* INSTRUCTIONS FOR THE TASK *
Below are the records; copy exactly the stretch from the line containing "Schedule appointment (134, 1792)" through the line containing "Proudly powered by WordPress (516, 2141)", both ends included, and nothing else.

* MATERIALS PROVIDED *

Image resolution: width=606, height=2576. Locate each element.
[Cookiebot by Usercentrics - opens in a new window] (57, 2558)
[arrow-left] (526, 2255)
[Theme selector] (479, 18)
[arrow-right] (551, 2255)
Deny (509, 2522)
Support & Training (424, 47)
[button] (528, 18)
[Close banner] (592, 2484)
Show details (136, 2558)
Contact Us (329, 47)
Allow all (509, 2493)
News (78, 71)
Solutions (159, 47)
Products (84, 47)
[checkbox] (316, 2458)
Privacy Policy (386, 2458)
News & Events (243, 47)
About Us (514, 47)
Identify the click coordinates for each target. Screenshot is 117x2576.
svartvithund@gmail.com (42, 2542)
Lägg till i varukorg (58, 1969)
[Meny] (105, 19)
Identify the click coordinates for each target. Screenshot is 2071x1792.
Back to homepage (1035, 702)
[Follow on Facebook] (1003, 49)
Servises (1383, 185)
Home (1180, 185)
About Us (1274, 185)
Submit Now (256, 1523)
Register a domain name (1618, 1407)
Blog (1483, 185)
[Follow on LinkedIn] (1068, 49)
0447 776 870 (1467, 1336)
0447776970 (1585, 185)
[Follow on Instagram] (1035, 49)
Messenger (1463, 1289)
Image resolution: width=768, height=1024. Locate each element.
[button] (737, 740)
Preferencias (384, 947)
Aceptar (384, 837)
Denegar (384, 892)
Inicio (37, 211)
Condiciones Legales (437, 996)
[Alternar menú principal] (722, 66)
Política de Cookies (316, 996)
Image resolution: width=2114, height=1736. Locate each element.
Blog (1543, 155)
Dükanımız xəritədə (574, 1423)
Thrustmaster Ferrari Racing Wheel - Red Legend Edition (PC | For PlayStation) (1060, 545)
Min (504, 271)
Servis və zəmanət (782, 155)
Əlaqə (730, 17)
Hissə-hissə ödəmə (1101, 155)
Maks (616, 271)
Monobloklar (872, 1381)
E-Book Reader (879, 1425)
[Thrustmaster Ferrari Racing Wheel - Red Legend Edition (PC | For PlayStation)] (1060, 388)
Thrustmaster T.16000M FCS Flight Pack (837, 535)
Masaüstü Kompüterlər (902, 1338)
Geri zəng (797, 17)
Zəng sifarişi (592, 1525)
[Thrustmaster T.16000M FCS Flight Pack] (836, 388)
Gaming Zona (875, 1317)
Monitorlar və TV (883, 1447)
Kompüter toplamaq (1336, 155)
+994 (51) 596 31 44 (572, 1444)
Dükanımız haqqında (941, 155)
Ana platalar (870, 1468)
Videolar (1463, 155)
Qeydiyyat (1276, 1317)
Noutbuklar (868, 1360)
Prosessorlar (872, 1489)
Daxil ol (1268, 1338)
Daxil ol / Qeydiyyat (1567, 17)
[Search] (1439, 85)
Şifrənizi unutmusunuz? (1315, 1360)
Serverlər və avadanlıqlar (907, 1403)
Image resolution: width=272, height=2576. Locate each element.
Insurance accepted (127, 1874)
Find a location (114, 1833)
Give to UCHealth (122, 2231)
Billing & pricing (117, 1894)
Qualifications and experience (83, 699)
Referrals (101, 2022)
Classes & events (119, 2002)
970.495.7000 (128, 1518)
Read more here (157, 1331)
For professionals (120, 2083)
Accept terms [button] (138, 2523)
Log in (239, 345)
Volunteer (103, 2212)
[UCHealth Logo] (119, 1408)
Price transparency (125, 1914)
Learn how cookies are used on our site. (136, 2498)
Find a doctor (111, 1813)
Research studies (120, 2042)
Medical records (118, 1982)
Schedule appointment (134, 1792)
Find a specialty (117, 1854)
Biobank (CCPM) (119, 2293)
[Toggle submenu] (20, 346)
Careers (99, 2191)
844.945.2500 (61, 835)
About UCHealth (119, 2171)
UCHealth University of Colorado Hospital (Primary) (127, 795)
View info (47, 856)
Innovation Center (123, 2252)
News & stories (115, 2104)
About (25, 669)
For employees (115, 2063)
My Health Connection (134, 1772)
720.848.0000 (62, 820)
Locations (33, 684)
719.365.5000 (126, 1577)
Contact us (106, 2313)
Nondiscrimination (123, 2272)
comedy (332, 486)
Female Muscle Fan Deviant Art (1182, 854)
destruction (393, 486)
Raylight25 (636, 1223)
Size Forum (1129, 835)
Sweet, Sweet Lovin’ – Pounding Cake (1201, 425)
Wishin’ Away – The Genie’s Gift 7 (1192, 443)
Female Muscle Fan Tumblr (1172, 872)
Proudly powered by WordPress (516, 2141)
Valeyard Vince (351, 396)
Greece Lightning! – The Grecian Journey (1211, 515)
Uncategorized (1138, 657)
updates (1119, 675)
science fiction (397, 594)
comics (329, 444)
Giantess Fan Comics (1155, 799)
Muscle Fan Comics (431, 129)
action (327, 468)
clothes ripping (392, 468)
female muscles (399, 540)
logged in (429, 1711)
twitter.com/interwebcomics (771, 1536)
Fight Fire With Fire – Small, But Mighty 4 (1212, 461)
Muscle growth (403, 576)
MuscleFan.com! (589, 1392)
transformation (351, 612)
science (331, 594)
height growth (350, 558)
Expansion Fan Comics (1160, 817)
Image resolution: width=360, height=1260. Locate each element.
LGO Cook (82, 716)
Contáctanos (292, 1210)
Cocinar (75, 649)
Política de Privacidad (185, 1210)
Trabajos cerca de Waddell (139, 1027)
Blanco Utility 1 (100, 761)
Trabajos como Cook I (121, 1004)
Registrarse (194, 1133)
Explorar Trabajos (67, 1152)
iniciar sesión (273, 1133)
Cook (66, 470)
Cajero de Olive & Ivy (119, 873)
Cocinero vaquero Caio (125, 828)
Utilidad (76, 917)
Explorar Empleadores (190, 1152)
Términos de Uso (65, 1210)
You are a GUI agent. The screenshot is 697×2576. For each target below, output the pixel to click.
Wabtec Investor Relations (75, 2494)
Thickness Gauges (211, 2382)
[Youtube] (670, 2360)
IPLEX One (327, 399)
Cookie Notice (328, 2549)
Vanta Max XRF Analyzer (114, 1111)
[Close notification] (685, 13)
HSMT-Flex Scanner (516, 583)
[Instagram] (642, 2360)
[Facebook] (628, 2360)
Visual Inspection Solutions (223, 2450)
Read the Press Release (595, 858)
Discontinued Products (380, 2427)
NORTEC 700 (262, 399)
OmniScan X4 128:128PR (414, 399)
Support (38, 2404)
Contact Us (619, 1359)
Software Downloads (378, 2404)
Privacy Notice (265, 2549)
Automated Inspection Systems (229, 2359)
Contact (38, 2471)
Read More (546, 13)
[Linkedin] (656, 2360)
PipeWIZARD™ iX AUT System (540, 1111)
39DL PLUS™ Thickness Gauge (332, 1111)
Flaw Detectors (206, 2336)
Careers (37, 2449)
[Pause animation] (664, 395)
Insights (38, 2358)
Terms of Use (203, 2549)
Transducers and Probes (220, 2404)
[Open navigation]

* RESPONSE TO THE TASK *
Schedule appointment (134, 1792)
Find a specialty (117, 1854)
Biobank (CCPM) (119, 2293)
[Toggle submenu] (20, 346)
Careers (99, 2191)
844.945.2500 (61, 835)
About UCHealth (119, 2171)
UCHealth University of Colorado Hospital (Primary) (127, 795)
View info (47, 856)
Innovation Center (123, 2252)
News & stories (115, 2104)
About (25, 669)
For employees (115, 2063)
My Health Connection (134, 1772)
720.848.0000 (62, 820)
Locations (33, 684)
719.365.5000 (126, 1577)
Contact us (106, 2313)
Nondiscrimination (123, 2272)
comedy (332, 486)
Female Muscle Fan Deviant Art (1182, 854)
destruction (393, 486)
Raylight25 (636, 1223)
Size Forum (1129, 835)
Sweet, Sweet Lovin’ – Pounding Cake (1201, 425)
Wishin’ Away – The Genie’s Gift 7 (1192, 443)
Female Muscle Fan Tumblr (1172, 872)
Proudly powered by WordPress (516, 2141)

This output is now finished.